If, after all of that, the patient decides not to start or continue care, the decision should be considered with compassion. Diagnosing the pocket book of the patient and questioning their ability to pay for services is contrary to respecting a patient’s privacy and autonomy. Though money is always a factor, it is not always the deciding factor. Identifying the first areas of concern and addressing them as priority or Phase One, with the understanding that the patient plays an important role in the result, helps the patient understand their role in their total well-being.
“Compassion requires a consideration for the total well-being of the patient.” Relieving pain and suffering is a common attribute of dental practice, but further acknowledgment of a patient’s future needs is also a compassionate act.
Another area of the code of ethics that is brought up regularly concerns billing practices.
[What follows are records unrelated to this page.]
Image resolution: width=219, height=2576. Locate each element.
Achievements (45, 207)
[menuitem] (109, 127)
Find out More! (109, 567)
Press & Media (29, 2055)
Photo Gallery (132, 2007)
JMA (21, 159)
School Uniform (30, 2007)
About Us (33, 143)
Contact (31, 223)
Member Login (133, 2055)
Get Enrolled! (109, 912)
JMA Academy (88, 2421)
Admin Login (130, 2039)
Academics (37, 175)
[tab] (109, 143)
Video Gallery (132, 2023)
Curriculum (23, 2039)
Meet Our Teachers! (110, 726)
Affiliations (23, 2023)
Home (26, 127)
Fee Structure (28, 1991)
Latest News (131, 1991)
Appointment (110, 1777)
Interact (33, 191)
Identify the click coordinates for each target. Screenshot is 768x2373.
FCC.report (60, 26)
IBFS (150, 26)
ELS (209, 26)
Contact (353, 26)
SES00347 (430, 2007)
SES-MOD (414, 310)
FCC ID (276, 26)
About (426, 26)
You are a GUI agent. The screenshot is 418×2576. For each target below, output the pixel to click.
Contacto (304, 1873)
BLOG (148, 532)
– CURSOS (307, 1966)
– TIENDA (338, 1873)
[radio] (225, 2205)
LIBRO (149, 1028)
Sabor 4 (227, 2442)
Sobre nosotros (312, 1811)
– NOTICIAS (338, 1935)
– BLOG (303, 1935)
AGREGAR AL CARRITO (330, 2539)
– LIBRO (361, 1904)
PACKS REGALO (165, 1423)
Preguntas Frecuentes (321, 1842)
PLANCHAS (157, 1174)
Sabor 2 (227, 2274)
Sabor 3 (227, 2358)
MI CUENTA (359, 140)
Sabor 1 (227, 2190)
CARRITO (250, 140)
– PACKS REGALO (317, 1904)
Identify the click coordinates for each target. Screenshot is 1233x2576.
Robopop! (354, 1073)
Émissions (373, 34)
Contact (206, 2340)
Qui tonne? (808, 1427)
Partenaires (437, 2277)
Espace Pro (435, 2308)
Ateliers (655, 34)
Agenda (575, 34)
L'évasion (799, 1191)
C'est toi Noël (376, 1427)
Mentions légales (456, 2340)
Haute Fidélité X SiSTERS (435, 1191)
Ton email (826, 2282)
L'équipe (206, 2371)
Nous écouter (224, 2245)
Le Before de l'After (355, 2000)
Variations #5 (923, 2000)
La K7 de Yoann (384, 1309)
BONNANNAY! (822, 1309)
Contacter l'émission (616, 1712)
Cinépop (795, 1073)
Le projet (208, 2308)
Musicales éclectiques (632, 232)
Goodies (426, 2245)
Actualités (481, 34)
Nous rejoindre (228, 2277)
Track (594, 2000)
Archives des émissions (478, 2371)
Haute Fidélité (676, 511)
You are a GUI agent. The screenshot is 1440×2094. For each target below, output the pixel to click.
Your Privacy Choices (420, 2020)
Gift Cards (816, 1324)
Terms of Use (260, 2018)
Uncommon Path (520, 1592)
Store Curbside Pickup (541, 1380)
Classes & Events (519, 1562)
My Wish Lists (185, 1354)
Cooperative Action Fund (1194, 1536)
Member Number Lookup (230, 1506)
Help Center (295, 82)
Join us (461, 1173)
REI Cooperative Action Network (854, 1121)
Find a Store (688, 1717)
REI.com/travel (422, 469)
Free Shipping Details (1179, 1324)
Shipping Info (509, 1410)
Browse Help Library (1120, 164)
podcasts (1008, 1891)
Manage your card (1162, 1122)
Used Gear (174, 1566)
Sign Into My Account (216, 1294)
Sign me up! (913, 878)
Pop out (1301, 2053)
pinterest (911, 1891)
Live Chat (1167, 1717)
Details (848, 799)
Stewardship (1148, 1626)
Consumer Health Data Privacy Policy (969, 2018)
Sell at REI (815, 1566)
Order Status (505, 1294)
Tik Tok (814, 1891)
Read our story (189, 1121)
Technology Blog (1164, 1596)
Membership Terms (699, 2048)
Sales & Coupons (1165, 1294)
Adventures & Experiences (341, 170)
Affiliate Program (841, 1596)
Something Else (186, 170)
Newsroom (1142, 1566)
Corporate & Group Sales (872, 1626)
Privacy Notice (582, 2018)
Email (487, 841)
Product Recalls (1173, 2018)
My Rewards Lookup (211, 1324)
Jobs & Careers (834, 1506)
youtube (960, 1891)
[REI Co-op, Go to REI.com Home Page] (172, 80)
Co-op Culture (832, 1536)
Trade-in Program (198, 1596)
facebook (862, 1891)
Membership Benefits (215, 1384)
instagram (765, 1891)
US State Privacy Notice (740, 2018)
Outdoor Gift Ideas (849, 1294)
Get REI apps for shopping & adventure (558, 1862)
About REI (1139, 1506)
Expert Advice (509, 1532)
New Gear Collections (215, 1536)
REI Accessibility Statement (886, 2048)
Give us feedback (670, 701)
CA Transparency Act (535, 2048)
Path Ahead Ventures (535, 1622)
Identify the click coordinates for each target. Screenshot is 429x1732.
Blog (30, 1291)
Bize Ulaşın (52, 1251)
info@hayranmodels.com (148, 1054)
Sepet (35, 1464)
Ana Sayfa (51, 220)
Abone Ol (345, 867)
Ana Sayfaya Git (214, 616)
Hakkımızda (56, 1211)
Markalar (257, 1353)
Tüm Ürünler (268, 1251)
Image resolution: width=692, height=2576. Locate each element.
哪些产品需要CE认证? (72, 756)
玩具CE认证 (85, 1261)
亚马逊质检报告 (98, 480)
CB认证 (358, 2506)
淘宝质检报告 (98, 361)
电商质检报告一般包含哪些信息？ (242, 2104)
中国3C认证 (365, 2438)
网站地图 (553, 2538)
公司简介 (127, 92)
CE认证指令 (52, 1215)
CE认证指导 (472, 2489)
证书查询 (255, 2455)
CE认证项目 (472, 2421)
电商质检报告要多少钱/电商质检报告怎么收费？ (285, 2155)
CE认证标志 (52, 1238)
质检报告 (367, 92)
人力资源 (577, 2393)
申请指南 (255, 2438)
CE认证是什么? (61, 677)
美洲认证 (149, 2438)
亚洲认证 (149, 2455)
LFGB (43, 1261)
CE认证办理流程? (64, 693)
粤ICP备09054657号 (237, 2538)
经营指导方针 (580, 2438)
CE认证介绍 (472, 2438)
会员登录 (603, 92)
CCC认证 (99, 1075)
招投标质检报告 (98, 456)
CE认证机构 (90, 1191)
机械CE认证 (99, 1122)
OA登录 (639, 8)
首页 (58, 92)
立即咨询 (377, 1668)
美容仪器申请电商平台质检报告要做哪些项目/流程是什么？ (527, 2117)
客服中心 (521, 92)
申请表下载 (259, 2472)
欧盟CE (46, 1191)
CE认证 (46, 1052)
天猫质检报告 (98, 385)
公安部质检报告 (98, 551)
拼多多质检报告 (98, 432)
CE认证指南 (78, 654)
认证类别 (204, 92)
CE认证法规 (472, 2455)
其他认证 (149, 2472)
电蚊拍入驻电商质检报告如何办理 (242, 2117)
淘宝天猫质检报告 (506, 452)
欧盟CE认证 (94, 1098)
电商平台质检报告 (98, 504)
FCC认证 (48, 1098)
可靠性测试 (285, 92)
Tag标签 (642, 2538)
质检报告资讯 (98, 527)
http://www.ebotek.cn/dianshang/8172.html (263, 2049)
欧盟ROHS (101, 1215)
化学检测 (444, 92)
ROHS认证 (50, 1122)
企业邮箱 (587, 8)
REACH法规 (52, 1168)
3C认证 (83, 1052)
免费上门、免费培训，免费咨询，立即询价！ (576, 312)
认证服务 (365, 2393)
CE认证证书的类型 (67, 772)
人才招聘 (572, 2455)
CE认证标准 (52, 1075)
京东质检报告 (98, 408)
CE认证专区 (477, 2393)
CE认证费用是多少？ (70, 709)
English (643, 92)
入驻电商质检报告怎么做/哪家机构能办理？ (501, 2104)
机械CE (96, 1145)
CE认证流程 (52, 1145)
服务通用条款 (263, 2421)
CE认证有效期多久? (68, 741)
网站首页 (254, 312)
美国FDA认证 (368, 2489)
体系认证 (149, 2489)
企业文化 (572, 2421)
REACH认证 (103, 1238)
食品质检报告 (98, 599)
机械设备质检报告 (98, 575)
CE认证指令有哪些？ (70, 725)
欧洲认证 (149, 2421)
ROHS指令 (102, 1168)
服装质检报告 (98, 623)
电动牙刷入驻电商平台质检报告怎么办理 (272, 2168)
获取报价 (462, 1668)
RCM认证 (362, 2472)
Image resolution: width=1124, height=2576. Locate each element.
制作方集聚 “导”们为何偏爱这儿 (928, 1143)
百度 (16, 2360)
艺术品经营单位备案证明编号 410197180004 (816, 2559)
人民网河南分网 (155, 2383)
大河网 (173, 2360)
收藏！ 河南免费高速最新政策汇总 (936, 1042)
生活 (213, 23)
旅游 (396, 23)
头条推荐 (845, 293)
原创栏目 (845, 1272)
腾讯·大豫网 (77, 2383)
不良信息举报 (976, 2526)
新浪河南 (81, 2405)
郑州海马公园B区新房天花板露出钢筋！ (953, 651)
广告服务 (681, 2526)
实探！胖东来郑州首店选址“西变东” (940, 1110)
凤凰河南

In Section 7: Billing Practices, it states that “a dentist has the obligation to submit any billing for services rendered or to be rendered in a manner which is not fraudulent, deceitful or misleading.”
7.A.1. Third Party Benefits: A dentist shall avoid any representation that causes patients to believe the dentist is a provider for the patients third party payer if, in fact the dentist is not.
You cannot “have your cake and eat it too” in this situation. It has been asked, if when a patient inquires whether you “take their insurance” that they are asking whether you are a provider on their network or not. Some offices say, “Yes, we take your insurance” when in fact they don’t. Many people don’t understand that with a PPO they can go to any provider, but the payout will be as an “out of network” versus an “in network” provider. Whether there is any difference in the percentage payout or difference in the fee falls on the dental office to gather that information if they want the patient to appoint.
If the dentist is not a “network provider” then the script would be this: “Yes Mrs. Brown, we do accept assignment of benefits from your plan and from any PPO plan. That means we will bill them and wait for payment except for the deductible and any applicable co-payments. We would be reimbursed as an “out of network provider” because we are not a contracted provider on your plan. If you would like me to, I can find out if there is any ‘out of pocket’ expense for you on your first visit and any subsequent visits.”
With more pressure placed on production in practices, it behooves us to not lose sight of the ethical way we are treating our patients and what our true Mission Values are toward their care.